I already had a checksum manifest of the files at their source. To determine if any of the files were corrupted during transfer to the DroBo, I created a checksum manifest of the files that had made it to their destination. Fortunately, only the last four dpx files on the destination drive had checksum mismatches. My assumption is that those files were simply incomplete, maybe in the process of being copied when the drive failed? Regardless, it was a relief that the other files, that had been transferring for hours and hours, were not corrupted or useless.
I had an off ramp here, where I could reconsider my approach, and maybe even try something else. But no! I just plunged ahead. The drive failing over the weekend just increased my anxiety. Giving in to this impulse, I pushed forward without a second thought. I copied the remaining files over to the DroBo RAID manually, and then ran checksums on these files, and compared them to the original, ensuring that they were a bit-for-bit match with the dpx sequences stored on the external drive. Six days have now passed since I began copying files off of the external drive to the RAID.

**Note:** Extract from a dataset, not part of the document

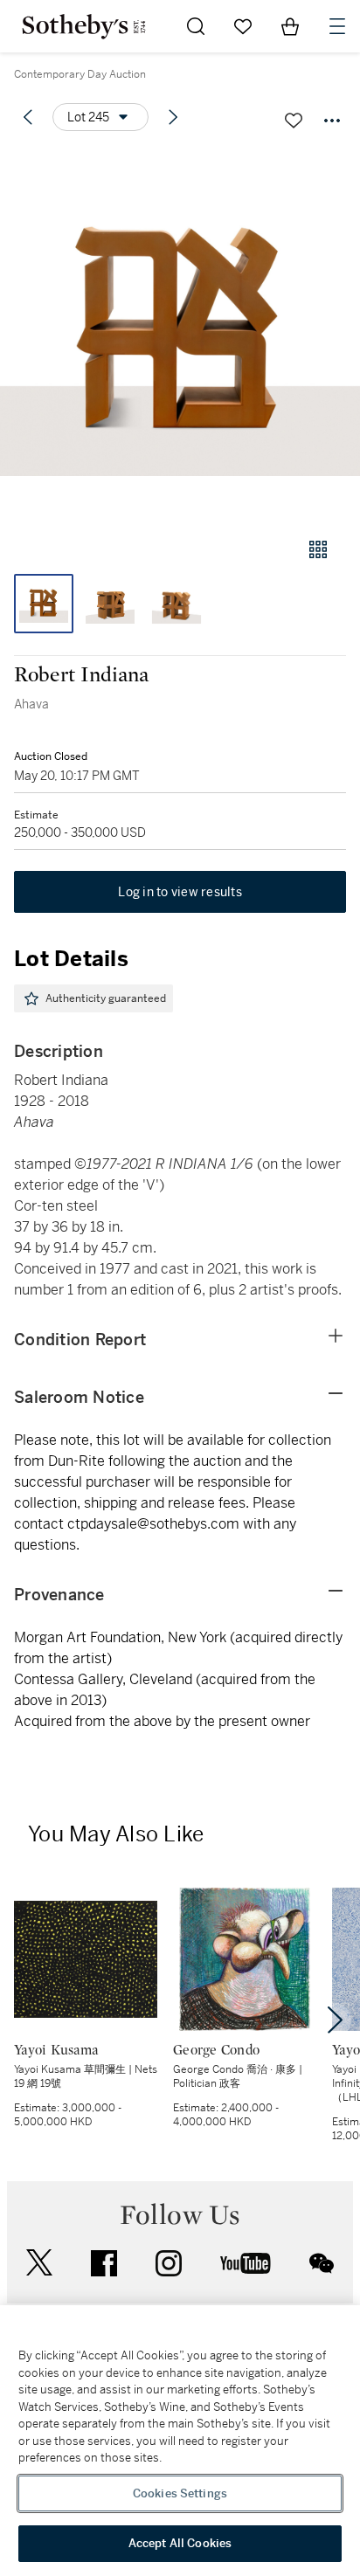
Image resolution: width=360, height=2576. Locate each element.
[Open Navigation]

Mistake #2 - Space is Finite
I have now copied around 6 TB of data from an external hard drive to our DroBo RAID. We now have two copies of this data. Hooray? But, now I’m running out of room on the DroBo. After digging around, I found some files that are already stored in our Digital Asset Management System (DAMS) and are backed up on to our backup RAID, just in case. Now I have about 4.5 TB free on the DroBo RAID.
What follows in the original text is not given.